## DIRECTIONS
Would you write out the data below exactly, with every line intact?

[[ GIVEN DATA open ]]

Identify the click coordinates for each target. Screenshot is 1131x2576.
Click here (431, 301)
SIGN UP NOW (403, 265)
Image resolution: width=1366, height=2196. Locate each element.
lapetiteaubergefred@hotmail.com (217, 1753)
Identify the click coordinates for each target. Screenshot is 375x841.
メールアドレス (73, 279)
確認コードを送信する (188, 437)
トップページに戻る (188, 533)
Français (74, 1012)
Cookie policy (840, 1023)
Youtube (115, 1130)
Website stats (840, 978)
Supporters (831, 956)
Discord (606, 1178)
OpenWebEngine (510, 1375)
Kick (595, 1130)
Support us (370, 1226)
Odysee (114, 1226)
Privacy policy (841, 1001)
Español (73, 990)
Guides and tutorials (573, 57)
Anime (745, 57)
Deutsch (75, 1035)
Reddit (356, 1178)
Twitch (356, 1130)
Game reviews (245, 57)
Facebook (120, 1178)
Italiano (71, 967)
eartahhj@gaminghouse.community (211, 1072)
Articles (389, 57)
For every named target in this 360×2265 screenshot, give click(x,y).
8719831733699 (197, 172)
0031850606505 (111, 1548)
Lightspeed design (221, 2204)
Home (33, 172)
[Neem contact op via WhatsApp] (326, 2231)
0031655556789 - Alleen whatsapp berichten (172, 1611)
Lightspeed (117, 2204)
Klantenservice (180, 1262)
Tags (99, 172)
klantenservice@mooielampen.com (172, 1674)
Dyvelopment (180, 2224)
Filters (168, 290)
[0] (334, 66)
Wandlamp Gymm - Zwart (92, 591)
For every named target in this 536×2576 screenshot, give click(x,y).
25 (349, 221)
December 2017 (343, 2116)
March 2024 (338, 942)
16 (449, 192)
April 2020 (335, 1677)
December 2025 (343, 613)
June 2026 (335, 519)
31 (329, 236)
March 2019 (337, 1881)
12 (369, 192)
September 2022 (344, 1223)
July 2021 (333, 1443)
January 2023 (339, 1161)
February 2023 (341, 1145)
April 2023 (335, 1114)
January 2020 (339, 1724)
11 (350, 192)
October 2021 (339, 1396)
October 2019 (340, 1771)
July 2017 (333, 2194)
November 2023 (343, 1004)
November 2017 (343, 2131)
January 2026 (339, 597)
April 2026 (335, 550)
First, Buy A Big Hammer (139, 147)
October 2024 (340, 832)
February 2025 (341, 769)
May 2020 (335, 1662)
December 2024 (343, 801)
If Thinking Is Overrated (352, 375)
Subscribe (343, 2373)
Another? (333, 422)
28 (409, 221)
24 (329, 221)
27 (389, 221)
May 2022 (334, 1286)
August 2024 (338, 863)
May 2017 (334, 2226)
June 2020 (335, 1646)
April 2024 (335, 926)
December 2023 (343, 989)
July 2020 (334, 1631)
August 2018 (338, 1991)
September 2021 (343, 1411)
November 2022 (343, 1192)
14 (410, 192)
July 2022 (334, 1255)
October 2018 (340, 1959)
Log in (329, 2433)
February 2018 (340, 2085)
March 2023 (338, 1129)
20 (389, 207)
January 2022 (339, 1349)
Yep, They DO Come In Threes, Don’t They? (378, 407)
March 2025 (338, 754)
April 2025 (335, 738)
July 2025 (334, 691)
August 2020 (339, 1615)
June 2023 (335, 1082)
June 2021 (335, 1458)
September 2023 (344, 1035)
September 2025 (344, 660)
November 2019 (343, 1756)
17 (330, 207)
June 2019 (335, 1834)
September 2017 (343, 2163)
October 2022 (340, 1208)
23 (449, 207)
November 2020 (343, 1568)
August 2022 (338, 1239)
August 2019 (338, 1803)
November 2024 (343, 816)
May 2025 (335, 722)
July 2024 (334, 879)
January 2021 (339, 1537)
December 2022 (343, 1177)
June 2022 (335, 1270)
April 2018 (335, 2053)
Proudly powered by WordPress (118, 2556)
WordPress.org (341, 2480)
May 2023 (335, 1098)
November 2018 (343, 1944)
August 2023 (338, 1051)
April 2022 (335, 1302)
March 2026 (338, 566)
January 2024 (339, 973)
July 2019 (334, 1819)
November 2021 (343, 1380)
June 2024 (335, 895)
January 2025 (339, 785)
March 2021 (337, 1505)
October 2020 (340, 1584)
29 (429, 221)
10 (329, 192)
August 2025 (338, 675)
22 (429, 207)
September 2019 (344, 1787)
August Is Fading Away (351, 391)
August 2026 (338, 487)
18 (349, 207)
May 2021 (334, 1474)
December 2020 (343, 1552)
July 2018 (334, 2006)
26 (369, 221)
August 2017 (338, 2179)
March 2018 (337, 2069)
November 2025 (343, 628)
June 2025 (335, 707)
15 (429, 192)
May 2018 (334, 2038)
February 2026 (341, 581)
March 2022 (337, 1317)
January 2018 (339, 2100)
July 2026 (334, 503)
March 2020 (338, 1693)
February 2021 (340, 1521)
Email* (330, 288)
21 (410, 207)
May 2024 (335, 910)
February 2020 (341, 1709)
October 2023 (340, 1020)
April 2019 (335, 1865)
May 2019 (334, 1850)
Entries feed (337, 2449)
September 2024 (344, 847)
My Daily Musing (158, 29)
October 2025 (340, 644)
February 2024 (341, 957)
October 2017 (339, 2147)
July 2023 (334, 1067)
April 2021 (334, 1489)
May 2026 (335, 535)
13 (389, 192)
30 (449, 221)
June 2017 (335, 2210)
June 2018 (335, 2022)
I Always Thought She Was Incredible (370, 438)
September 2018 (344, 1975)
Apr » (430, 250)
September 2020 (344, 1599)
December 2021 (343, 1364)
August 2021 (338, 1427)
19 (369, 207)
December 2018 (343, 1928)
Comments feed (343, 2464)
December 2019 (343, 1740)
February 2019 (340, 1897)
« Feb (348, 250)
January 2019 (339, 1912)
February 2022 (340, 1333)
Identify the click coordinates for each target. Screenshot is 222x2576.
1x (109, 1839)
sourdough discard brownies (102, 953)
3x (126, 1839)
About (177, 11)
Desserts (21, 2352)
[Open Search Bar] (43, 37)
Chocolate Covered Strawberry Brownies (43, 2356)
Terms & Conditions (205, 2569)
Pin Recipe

[[ GIVEN DATA closed ]]

## YOUR SOLUTION
Identify the click coordinates for each target. Screenshot is 1131x2576.
Click here (431, 301)
SIGN UP NOW (403, 265)
Image resolution: width=1366, height=2196. Locate each element.
lapetiteaubergefred@hotmail.com (217, 1753)
Identify the click coordinates for each target. Screenshot is 375x841.
メールアドレス (73, 279)
確認コードを送信する (188, 437)
トップページに戻る (188, 533)
Français (74, 1012)
Cookie policy (840, 1023)
Youtube (115, 1130)
Website stats (840, 978)
Supporters (831, 956)
Discord (606, 1178)
OpenWebEngine (510, 1375)
Kick (595, 1130)
Support us (370, 1226)
Odysee (114, 1226)
Privacy policy (841, 1001)
Español (73, 990)
Guides and tutorials (573, 57)
Anime (745, 57)
Deutsch (75, 1035)
Reddit (356, 1178)
Twitch (356, 1130)
Game reviews (245, 57)
Facebook (120, 1178)
Italiano (71, 967)
eartahhj@gaminghouse.community (211, 1072)
Articles (389, 57)
For every named target in this 360×2265 screenshot, give click(x,y).
8719831733699 (197, 172)
0031850606505 (111, 1548)
Lightspeed design (221, 2204)
Home (33, 172)
[Neem contact op via WhatsApp] (326, 2231)
0031655556789 - Alleen whatsapp berichten (172, 1611)
Lightspeed (117, 2204)
Klantenservice (180, 1262)
Tags (99, 172)
klantenservice@mooielampen.com (172, 1674)
Dyvelopment (180, 2224)
Filters (168, 290)
[0] (334, 66)
Wandlamp Gymm - Zwart (92, 591)
For every named target in this 536×2576 screenshot, give click(x,y).
25 (349, 221)
December 2017 (343, 2116)
March 2024 (338, 942)
16 (449, 192)
April 2020 (335, 1677)
December 2025 (343, 613)
June 2026 (335, 519)
31 (329, 236)
March 2019 (337, 1881)
12 (369, 192)
September 2022 (344, 1223)
July 2021 (333, 1443)
January 2023 (339, 1161)
February 2023 (341, 1145)
April 2023 (335, 1114)
January 2020 (339, 1724)
11 (350, 192)
October 2021 (339, 1396)
October 2019 (340, 1771)
July 2017 (333, 2194)
November 2023 (343, 1004)
November 2017 (343, 2131)
January 2026 (339, 597)
April 2026 (335, 550)
First, Buy A Big Hammer (139, 147)
October 2024 (340, 832)
February 2025 (341, 769)
May 2020 (335, 1662)
December 2024 (343, 801)
If Thinking Is Overrated (352, 375)
Subscribe (343, 2373)
Another? (333, 422)
28 (409, 221)
24 (329, 221)
27 (389, 221)
May 2022 (334, 1286)
August 2024 (338, 863)
May 2017 (334, 2226)
June 2020 (335, 1646)
April 2024 (335, 926)
December 2023 (343, 989)
July 2020 (334, 1631)
August 2018 (338, 1991)
September 2021 (343, 1411)
November 2022 (343, 1192)
14 (410, 192)
July 2022 (334, 1255)
October 2018 (340, 1959)
Log in (329, 2433)
February 2018 (340, 2085)
March 2023 (338, 1129)
20 (389, 207)
January 2022 (339, 1349)
Yep, They DO Come In Threes, Don’t They? (378, 407)
March 2025 (338, 754)
April 2025 (335, 738)
July 2025 (334, 691)
August 2020 (339, 1615)
June 2023 (335, 1082)
June 2021 (335, 1458)
September 2023 (344, 1035)
September 2025 (344, 660)
November 2019 (343, 1756)
17 (330, 207)
June 2019 (335, 1834)
September 2017 (343, 2163)
October 2022 (340, 1208)
23 (449, 207)
November 2020 (343, 1568)
August 2022 (338, 1239)
August 2019 (338, 1803)
November 2024 (343, 816)
May 2025 (335, 722)
July 2024 (334, 879)
January 2021 (339, 1537)
December 2022 (343, 1177)
June 2022 (335, 1270)
April 2018 (335, 2053)
Proudly powered by WordPress (118, 2556)
WordPress.org (341, 2480)
May 2023 (335, 1098)
November 2018 (343, 1944)
August 2023 (338, 1051)
April 2022 (335, 1302)
March 2026 (338, 566)
January 2024 (339, 973)
July 2019 (334, 1819)
November 2021 (343, 1380)
June 2024 (335, 895)
January 2025 (339, 785)
March 2021 (337, 1505)
October 2020 (340, 1584)
29 (429, 221)
10 (329, 192)
August 2025 (338, 675)
22 (429, 207)
September 2019 (344, 1787)
August Is Fading Away (351, 391)
August 2026 (338, 487)
18 (349, 207)
May 2021 (334, 1474)
December 2020 (343, 1552)
July 2018 (334, 2006)
26 (369, 221)
August 2017 (338, 2179)
March 2018 (337, 2069)
November 2025 (343, 628)
June 2025 (335, 707)
15 (429, 192)
May 2018 (334, 2038)
February 2026 (341, 581)
March 2022 (337, 1317)
January 2018 (339, 2100)
July 2026 (334, 503)
March 2020 (338, 1693)
February 2021 (340, 1521)
Email* (330, 288)
21 (410, 207)
May 2024 (335, 910)
February 2020 (341, 1709)
October 2023 (340, 1020)
April 2019 (335, 1865)
May 2019 (334, 1850)
Entries feed (337, 2449)
September 2024 (344, 847)
My Daily Musing (158, 29)
October 2025 (340, 644)
February 2024 (341, 957)
October 2017 (339, 2147)
July 2023 (334, 1067)
April 2021 (334, 1489)
May 2026 (335, 535)
13 (389, 192)
30 (449, 221)
June 2017 (335, 2210)
June 2018 (335, 2022)
I Always Thought She Was Incredible (370, 438)
September 2018 (344, 1975)
Apr » (430, 250)
September 2020 (344, 1599)
December 2021 (343, 1364)
August 2021 (338, 1427)
19 (369, 207)
December 2018 (343, 1928)
Comments feed (343, 2464)
December 2019 (343, 1740)
February 2019 (340, 1897)
« Feb (348, 250)
January 2019 (339, 1912)
February 2022 (340, 1333)
Identify the click coordinates for each target. Screenshot is 222x2576.
1x (109, 1839)
sourdough discard brownies (102, 953)
3x (126, 1839)
About (177, 11)
Desserts (21, 2352)
[Open Search Bar] (43, 37)
Chocolate Covered Strawberry Brownies (43, 2356)
Terms & Conditions (205, 2569)
Pin Recipe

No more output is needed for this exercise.